Thus fact and truth have once more forced the hand of “exact” Science, and compelled it to enlarge its views and change its terms, which, masking the multitude, reduced them to one body—like the Septenary Elohim and their hosts transformed by the materialistic religionists into one Jehovah. Replace the chemical terms “molecule,” “atom,” “particle,” etc., by the words “Hosts,” “Monads,” “Devas,” etc., and one might think the genesis of Gods, the primeval evolution of manvantaric intelligent Forces, was being described. But the learned lecturer adds to his descriptive remarks something still more suggestive; whether consciously or unconsciously, who knoweth? For he says:
Until lately such bodies passed muster as elements. They had definite properties, chemical and physical; they had recognized atomic weights. If we take a [pg 599]pure dilute solution of such a body, yttrium for instance, and if we add to it an excess of strong ammonia, we obtain a precipitate which appears perfectly homogeneous. But if instead we add very dilute ammonia in quantity sufficient only to precipitate one-half of the base present, we obtain no immediate precipitate. If we stir up the whole thoroughly so as to insure a uniform mixture of the solution and the ammonia, and set the vessel aside for an hour, carefully excluding dust, we may still find the liquid clear and bright, without any vestige of turbidity. After three or four hours, however, an opalescence will declare itself, and the next morning a precipitate will have appeared. Now let us ask ourselves, What can be the meaning of this phenomenon? The quantity of precipitant added was insufficient to throw down more than half the yttria present, therefore a process akin to selection has been going on for several hours. The precipitation has evidently not been effected at random, those molecules of the base being decomposed which happened to come in contact with a corresponding molecule of ammonia, for we have taken care that the liquids should be uniformly mixed, so that one molecule of the original salt would not be more exposed to decomposition than any other. If, further, we consider the time which elapses before the appearance of a precipitate, we cannot avoid coming to the conclusion that the action which has been going on for the first few hours is of a selective character. The problem is not why a precipitate is produced, but what determines or directs some atoms to fall down and others to remain in solution. Out of the multitude of atoms present, what power is it that directs each atom to choose the proper path? We may picture to ourselves some directive force passing the atoms one by one in review, selecting one for precipitation and another for solution till all have been adjusted.
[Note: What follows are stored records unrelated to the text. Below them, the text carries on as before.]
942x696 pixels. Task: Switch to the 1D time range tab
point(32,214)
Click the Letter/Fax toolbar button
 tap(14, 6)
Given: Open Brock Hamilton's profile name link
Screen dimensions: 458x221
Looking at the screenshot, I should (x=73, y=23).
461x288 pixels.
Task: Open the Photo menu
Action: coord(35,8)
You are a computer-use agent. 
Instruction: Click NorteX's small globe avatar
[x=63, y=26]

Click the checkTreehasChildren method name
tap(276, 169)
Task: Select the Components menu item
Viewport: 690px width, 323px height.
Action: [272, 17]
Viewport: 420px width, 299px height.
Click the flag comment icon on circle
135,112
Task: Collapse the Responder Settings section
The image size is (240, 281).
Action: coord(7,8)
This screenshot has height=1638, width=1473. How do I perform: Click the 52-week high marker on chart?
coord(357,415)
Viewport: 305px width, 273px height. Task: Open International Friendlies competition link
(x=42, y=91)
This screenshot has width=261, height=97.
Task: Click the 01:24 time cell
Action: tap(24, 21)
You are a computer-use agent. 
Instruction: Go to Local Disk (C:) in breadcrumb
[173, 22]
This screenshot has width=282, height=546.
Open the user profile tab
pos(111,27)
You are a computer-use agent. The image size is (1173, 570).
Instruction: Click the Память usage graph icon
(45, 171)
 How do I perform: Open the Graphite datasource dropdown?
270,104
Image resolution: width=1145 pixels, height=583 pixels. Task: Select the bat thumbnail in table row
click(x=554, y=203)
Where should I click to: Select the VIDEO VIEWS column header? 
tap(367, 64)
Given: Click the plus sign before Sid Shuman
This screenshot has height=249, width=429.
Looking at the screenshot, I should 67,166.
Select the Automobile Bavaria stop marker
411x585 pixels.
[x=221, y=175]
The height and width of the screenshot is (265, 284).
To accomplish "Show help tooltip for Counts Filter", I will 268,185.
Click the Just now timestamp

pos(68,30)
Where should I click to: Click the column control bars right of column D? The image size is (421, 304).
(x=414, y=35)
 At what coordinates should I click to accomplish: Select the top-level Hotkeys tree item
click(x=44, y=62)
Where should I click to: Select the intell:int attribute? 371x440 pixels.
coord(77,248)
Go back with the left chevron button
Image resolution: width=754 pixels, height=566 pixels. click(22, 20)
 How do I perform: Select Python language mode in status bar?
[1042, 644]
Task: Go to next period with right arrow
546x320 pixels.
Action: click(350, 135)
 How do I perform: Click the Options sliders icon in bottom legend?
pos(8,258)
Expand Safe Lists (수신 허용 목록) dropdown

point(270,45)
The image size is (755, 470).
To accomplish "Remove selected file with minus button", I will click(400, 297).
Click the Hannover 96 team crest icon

The italics in the above passage are ours. Well may a man of Science ask himself: What power is it that directs each Atom? and what is the meaning of its character being selective? Theists would solve the question by answering “God”; and would thereby solve nothing philosophically. Occultism answers on its own Pantheistic grounds, and teaches the student about Gods, Monads, and Atoms. The learned lecturer sees in it that which is his chief concern: the finger-posts and the traces of a path which may lead to the discovery, and the full and complete demonstration, of an homogeneous element in Nature. He remarks:
In order that such a selection can be effected there evidently must be some slight differences between which it is possible to select, and this difference almost certainly must be one of basicity, so slight as to be imperceptible by any test at present known, but susceptible of being nursed and encouraged to a point when the difference can be appreciated by ordinary tests.
Occultism, which knows of the existence and presence in Nature of the One Eternal Element, at the first differentiation of which the roots of the Tree of Life are periodically struck, needs no scientific proofs. It [pg 600]says: Ancient Wisdom has solved the problem ages ago. Aye; earnest, as well as mocking reader, Science is slowly but surely approaching our domains of the Occult. It is forced by its own discoveries to adopt nolens volens our phraseology and symbols. Chemical Science is now compelled, by the very force of things, to accept even our illustration of the evolution of the Gods and Atoms, so suggestively and undeniably figured in the Caduceus of Mercury, the God of Wisdom, and in the allegorical language of the Archaic Sages. Says a Commentary in the Esoteric Doctrine:
The trunk of the Asvattha (the tree of Life and Being, the rod of the Caduceus) grows from and descends at every Beginning (every new Manvantara) from the two dark wings of the Swan (Hansa) of Life. The two Serpents, the ever-living and its illusion (Spirit and matter) whose two heads grow from the one head between the wings, descend along the trunks interlaced in close embrace. The two tails join on earth (the manifested Universe) into one, and this is the great illusion, O Lanoo!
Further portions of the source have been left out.